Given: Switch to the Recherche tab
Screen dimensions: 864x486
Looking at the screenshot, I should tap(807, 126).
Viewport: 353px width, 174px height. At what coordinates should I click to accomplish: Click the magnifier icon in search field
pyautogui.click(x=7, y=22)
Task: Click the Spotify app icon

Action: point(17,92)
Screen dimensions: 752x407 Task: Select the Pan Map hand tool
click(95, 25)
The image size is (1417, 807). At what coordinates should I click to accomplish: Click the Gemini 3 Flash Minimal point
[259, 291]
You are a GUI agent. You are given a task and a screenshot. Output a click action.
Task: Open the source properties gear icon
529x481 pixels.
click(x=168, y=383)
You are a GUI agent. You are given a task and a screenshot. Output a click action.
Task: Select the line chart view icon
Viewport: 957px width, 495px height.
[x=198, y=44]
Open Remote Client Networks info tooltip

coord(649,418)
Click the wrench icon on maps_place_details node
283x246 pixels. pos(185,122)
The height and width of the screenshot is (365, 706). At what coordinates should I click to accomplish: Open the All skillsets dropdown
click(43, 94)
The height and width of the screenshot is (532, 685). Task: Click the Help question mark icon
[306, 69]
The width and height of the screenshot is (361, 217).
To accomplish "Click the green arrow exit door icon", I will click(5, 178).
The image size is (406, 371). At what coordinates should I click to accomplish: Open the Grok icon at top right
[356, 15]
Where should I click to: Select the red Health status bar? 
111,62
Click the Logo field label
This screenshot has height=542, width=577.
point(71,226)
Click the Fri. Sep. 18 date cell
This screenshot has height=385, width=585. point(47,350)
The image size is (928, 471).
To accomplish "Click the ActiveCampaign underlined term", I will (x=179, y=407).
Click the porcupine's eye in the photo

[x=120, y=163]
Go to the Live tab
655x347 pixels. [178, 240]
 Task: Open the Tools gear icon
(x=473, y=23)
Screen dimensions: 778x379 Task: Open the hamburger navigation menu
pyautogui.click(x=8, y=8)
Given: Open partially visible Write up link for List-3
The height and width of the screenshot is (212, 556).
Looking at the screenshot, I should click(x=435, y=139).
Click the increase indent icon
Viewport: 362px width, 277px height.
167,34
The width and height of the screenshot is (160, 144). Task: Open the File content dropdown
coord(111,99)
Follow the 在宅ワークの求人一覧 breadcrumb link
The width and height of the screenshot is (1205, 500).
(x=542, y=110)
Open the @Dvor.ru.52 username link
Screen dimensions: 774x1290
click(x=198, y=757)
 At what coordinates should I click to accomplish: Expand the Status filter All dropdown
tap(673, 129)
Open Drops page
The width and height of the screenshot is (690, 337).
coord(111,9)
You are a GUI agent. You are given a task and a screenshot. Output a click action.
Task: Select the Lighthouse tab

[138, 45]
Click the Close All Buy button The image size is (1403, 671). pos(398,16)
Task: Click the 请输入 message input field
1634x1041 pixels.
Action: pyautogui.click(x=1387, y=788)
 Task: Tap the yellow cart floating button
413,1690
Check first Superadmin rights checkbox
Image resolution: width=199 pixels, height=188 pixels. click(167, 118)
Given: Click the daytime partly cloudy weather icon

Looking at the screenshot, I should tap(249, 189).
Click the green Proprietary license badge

## REQUIRED WORK
The data above must be reproduced in full, exactly as given.

## EXERCISE SOLUTION
Given: Switch to the Recherche tab
Screen dimensions: 864x486
Looking at the screenshot, I should tap(807, 126).
Viewport: 353px width, 174px height. At what coordinates should I click to accomplish: Click the magnifier icon in search field
pyautogui.click(x=7, y=22)
Task: Click the Spotify app icon

Action: point(17,92)
Screen dimensions: 752x407 Task: Select the Pan Map hand tool
click(95, 25)
The image size is (1417, 807). At what coordinates should I click to accomplish: Click the Gemini 3 Flash Minimal point
[259, 291]
You are a GUI agent. You are given a task and a screenshot. Output a click action.
Task: Open the source properties gear icon
529x481 pixels.
click(x=168, y=383)
You are a GUI agent. You are given a task and a screenshot. Output a click action.
Task: Select the line chart view icon
Viewport: 957px width, 495px height.
[x=198, y=44]
Open Remote Client Networks info tooltip

coord(649,418)
Click the wrench icon on maps_place_details node
283x246 pixels. pos(185,122)
The height and width of the screenshot is (365, 706). At what coordinates should I click to accomplish: Open the All skillsets dropdown
click(43, 94)
The height and width of the screenshot is (532, 685). Task: Click the Help question mark icon
[306, 69]
The width and height of the screenshot is (361, 217).
To accomplish "Click the green arrow exit door icon", I will click(5, 178).
The image size is (406, 371). At what coordinates should I click to accomplish: Open the Grok icon at top right
[356, 15]
Where should I click to: Select the red Health status bar? 
111,62
Click the Logo field label
This screenshot has height=542, width=577.
point(71,226)
Click the Fri. Sep. 18 date cell
This screenshot has height=385, width=585. point(47,350)
The image size is (928, 471).
To accomplish "Click the ActiveCampaign underlined term", I will (x=179, y=407).
Click the porcupine's eye in the photo

[x=120, y=163]
Go to the Live tab
655x347 pixels. [178, 240]
 Task: Open the Tools gear icon
(x=473, y=23)
Screen dimensions: 778x379 Task: Open the hamburger navigation menu
pyautogui.click(x=8, y=8)
Given: Open partially visible Write up link for List-3
The height and width of the screenshot is (212, 556).
Looking at the screenshot, I should click(x=435, y=139).
Click the increase indent icon
Viewport: 362px width, 277px height.
167,34
The width and height of the screenshot is (160, 144). Task: Open the File content dropdown
coord(111,99)
Follow the 在宅ワークの求人一覧 breadcrumb link
The width and height of the screenshot is (1205, 500).
(x=542, y=110)
Open the @Dvor.ru.52 username link
Screen dimensions: 774x1290
click(x=198, y=757)
 At what coordinates should I click to accomplish: Expand the Status filter All dropdown
tap(673, 129)
Open Drops page
The width and height of the screenshot is (690, 337).
coord(111,9)
You are a GUI agent. You are given a task and a screenshot. Output a click action.
Task: Select the Lighthouse tab

[138, 45]
Click the Close All Buy button The image size is (1403, 671). pos(398,16)
Task: Click the 请输入 message input field
1634x1041 pixels.
Action: pyautogui.click(x=1387, y=788)
 Task: Tap the yellow cart floating button
413,1690
Check first Superadmin rights checkbox
Image resolution: width=199 pixels, height=188 pixels. click(167, 118)
Given: Click the daytime partly cloudy weather icon

Looking at the screenshot, I should tap(249, 189).
Click the green Proprietary license badge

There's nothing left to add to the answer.